A large-scale anti-fraud operation is launched. Lu and Cai become persons of interest and multiple raids are carried out. When Zhao and the officers investigate the camp, they find it empty and the computers removed. The taskforce is about to leave the country when they receive a call from Sheng's friend who has just realized that Sheng has been sending coded messages to him asking for help. Using those messages, Zhao and the taskforce are able to locate the syndicate's hiding place in an elementary school, which they successfully raid and arrest everyone except Cai, who is killed in a shootout. Although Lu has all the computers destroyed, the app Sheng built for Lu's phone retains information of the scams and victims, which is used as evidence against the syndicate.

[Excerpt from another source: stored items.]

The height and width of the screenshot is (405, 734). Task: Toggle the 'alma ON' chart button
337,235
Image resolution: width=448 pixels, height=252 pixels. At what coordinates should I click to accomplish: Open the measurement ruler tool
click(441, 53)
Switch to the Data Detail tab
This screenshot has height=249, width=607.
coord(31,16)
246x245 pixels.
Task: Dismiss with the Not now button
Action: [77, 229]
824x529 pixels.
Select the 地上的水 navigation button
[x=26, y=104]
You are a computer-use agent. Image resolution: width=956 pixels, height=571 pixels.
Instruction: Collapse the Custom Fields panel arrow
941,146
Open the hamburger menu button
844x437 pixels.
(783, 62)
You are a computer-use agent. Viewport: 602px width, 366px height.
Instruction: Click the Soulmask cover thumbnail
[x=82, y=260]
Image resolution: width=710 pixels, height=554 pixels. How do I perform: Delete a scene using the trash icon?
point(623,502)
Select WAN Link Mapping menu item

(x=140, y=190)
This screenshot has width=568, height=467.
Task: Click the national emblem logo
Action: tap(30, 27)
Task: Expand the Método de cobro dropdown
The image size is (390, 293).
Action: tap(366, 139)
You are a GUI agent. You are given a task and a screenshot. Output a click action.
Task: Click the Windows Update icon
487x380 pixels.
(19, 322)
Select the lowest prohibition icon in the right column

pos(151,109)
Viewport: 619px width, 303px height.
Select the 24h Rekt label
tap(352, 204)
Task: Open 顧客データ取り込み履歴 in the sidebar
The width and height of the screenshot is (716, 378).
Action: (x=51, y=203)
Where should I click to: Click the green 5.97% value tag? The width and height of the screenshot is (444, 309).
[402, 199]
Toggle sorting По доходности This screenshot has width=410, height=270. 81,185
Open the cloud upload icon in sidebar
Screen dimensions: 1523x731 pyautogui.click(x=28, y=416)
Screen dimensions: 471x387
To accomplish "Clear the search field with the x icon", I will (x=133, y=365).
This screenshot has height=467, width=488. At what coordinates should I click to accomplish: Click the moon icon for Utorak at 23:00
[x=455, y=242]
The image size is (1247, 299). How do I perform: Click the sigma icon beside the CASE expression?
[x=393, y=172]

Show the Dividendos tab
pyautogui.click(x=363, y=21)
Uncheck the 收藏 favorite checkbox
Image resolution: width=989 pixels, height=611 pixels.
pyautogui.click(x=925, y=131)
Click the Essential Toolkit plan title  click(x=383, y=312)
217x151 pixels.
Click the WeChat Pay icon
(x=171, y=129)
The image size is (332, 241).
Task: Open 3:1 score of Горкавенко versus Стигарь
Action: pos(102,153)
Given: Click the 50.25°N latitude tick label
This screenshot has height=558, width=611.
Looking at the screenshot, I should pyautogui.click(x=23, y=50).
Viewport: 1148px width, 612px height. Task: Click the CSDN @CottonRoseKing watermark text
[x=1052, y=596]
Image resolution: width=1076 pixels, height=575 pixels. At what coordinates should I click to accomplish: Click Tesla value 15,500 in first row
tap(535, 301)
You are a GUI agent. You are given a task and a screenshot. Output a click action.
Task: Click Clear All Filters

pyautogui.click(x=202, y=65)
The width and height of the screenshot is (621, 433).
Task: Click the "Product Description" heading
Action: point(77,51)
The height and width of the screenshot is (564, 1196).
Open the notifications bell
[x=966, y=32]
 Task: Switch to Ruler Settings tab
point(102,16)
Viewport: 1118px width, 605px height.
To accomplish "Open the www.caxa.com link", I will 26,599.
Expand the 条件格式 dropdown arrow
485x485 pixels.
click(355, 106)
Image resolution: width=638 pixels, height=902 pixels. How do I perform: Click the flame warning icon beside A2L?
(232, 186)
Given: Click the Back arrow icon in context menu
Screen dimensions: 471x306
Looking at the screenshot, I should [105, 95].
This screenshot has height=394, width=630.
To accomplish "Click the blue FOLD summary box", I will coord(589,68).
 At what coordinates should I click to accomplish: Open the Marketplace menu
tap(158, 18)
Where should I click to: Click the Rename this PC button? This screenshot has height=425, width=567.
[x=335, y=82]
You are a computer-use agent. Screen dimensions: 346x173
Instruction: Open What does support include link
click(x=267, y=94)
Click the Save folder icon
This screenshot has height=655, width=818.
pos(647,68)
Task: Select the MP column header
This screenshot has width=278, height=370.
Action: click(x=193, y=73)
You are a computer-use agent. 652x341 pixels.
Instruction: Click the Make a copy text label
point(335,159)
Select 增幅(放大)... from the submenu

In an epilogue, Zhao leads an anti-fraud conference with Song Yu, Sheng and Anna as speakers. In the audience, a member of the syndicate watches them.

==Cast==
- Lay Zhang as Pan Sheng (潘生), a programmer trapped in the fraud factory
- Gina Jin as Liang Anna (梁安娜), a model trapped as a croupier in the fraud factory
- Yong Mei as Zhao Dongran (赵东冉), a Chinese police officer
- Wang Chuanjun as Lu Bingkun (陆秉坤), the manager of the fraud factory
- Darren Wang as Gu Tianzhi (顾天之), a stranger defrauded by Pan and Liang
- Zhou Ye as Song Yu (宋雨), the girlfriend of Gu
- Sunny Sun as An Juncai (安俊才), the second hand of Lu

Sheren Tang and Lam Wai appear as Tianzhi's mother and father, respectively.

==Production==
Director Shen Ao is a newcomer signed by Ning Hao's Dirty Monkey 72 Transformations Film Project. This is his second feature film, following My Dear Liar in 2019. In 2020, a friend told him a suicide case due to cyber fraud and gambling. He decided to turn it into a crime film.

Before filming, the director team, with the support of the police and the anti-fraud center, collected overseas online fraud cases in the past three years. The materials including pictures, texts, audio and videos, reached 1TB hardware size. The script writing took one year and a half. Tens of thousands of cases had been analyzed and distilled.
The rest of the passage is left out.